----- Dataset records

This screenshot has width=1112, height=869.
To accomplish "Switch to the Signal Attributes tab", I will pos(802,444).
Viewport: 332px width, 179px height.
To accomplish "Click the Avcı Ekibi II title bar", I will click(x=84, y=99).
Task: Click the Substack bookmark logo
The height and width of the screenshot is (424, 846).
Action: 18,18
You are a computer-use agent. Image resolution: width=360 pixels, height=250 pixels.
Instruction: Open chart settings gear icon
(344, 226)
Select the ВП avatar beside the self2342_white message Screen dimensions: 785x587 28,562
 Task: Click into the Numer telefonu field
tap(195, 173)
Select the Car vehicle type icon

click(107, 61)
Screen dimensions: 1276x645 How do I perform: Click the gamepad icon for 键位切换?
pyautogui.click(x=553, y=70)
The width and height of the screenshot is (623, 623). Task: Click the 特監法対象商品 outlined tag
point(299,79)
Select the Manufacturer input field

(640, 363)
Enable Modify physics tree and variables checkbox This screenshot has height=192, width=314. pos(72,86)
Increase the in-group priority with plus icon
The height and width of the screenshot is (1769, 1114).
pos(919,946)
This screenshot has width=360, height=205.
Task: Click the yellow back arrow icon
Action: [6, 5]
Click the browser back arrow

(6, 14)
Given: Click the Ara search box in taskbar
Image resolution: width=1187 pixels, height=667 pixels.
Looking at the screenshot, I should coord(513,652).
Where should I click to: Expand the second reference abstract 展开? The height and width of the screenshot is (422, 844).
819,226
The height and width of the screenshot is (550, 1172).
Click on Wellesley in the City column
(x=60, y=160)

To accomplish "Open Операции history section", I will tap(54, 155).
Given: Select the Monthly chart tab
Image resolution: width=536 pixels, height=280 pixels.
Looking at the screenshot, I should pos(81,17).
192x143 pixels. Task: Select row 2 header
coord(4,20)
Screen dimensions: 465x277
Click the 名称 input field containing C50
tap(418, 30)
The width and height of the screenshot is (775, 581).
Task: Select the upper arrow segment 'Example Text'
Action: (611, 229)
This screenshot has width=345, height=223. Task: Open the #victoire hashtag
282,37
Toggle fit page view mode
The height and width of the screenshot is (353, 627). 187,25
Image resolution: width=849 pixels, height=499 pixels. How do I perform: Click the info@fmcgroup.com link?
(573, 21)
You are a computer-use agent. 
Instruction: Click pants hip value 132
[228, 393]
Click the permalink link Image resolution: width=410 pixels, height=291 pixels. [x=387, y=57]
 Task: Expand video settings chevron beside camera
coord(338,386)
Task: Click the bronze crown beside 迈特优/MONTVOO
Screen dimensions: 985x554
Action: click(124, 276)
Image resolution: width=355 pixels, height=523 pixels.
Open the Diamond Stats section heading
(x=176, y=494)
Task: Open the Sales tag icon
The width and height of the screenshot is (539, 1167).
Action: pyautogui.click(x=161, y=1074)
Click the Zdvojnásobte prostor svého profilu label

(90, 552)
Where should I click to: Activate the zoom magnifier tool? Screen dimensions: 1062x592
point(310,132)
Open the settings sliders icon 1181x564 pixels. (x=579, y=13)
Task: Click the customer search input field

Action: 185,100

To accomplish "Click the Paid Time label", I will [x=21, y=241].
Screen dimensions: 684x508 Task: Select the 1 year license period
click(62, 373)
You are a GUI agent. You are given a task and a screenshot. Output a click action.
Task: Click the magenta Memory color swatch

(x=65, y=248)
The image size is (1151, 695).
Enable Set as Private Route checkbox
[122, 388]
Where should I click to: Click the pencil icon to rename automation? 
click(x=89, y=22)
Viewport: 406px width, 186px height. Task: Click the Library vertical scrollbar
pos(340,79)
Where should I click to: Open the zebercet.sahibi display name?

----------

**What you need to do**
Write out all the data again, exactly as it appears.

**Output below**
This screenshot has width=1112, height=869.
To accomplish "Switch to the Signal Attributes tab", I will pos(802,444).
Viewport: 332px width, 179px height.
To accomplish "Click the Avcı Ekibi II title bar", I will click(x=84, y=99).
Task: Click the Substack bookmark logo
The height and width of the screenshot is (424, 846).
Action: 18,18
You are a computer-use agent. Image resolution: width=360 pixels, height=250 pixels.
Instruction: Open chart settings gear icon
(344, 226)
Select the ВП avatar beside the self2342_white message Screen dimensions: 785x587 28,562
 Task: Click into the Numer telefonu field
tap(195, 173)
Select the Car vehicle type icon

click(107, 61)
Screen dimensions: 1276x645 How do I perform: Click the gamepad icon for 键位切换?
pyautogui.click(x=553, y=70)
The width and height of the screenshot is (623, 623). Task: Click the 特監法対象商品 outlined tag
point(299,79)
Select the Manufacturer input field

(640, 363)
Enable Modify physics tree and variables checkbox This screenshot has height=192, width=314. pos(72,86)
Increase the in-group priority with plus icon
The height and width of the screenshot is (1769, 1114).
pos(919,946)
This screenshot has width=360, height=205.
Task: Click the yellow back arrow icon
Action: [6, 5]
Click the browser back arrow

(6, 14)
Given: Click the Ara search box in taskbar
Image resolution: width=1187 pixels, height=667 pixels.
Looking at the screenshot, I should coord(513,652).
Where should I click to: Expand the second reference abstract 展开? The height and width of the screenshot is (422, 844).
819,226
The height and width of the screenshot is (550, 1172).
Click on Wellesley in the City column
(x=60, y=160)

To accomplish "Open Операции history section", I will tap(54, 155).
Given: Select the Monthly chart tab
Image resolution: width=536 pixels, height=280 pixels.
Looking at the screenshot, I should pos(81,17).
192x143 pixels. Task: Select row 2 header
coord(4,20)
Screen dimensions: 465x277
Click the 名称 input field containing C50
tap(418, 30)
The width and height of the screenshot is (775, 581).
Task: Select the upper arrow segment 'Example Text'
Action: (611, 229)
This screenshot has width=345, height=223. Task: Open the #victoire hashtag
282,37
Toggle fit page view mode
The height and width of the screenshot is (353, 627). 187,25
Image resolution: width=849 pixels, height=499 pixels. How do I perform: Click the info@fmcgroup.com link?
(573, 21)
You are a computer-use agent. 
Instruction: Click pants hip value 132
[228, 393]
Click the permalink link Image resolution: width=410 pixels, height=291 pixels. [x=387, y=57]
 Task: Expand video settings chevron beside camera
coord(338,386)
Task: Click the bronze crown beside 迈特优/MONTVOO
Screen dimensions: 985x554
Action: click(124, 276)
Image resolution: width=355 pixels, height=523 pixels.
Open the Diamond Stats section heading
(x=176, y=494)
Task: Open the Sales tag icon
The width and height of the screenshot is (539, 1167).
Action: pyautogui.click(x=161, y=1074)
Click the Zdvojnásobte prostor svého profilu label

(90, 552)
Where should I click to: Activate the zoom magnifier tool? Screen dimensions: 1062x592
point(310,132)
Open the settings sliders icon 1181x564 pixels. (x=579, y=13)
Task: Click the customer search input field

Action: 185,100

To accomplish "Click the Paid Time label", I will [x=21, y=241].
Screen dimensions: 684x508 Task: Select the 1 year license period
click(62, 373)
You are a GUI agent. You are given a task and a screenshot. Output a click action.
Task: Click the magenta Memory color swatch

(x=65, y=248)
The image size is (1151, 695).
Enable Set as Private Route checkbox
[122, 388]
Where should I click to: Click the pencil icon to rename automation? 
click(x=89, y=22)
Viewport: 406px width, 186px height. Task: Click the Library vertical scrollbar
pos(340,79)
Where should I click to: Open the zebercet.sahibi display name?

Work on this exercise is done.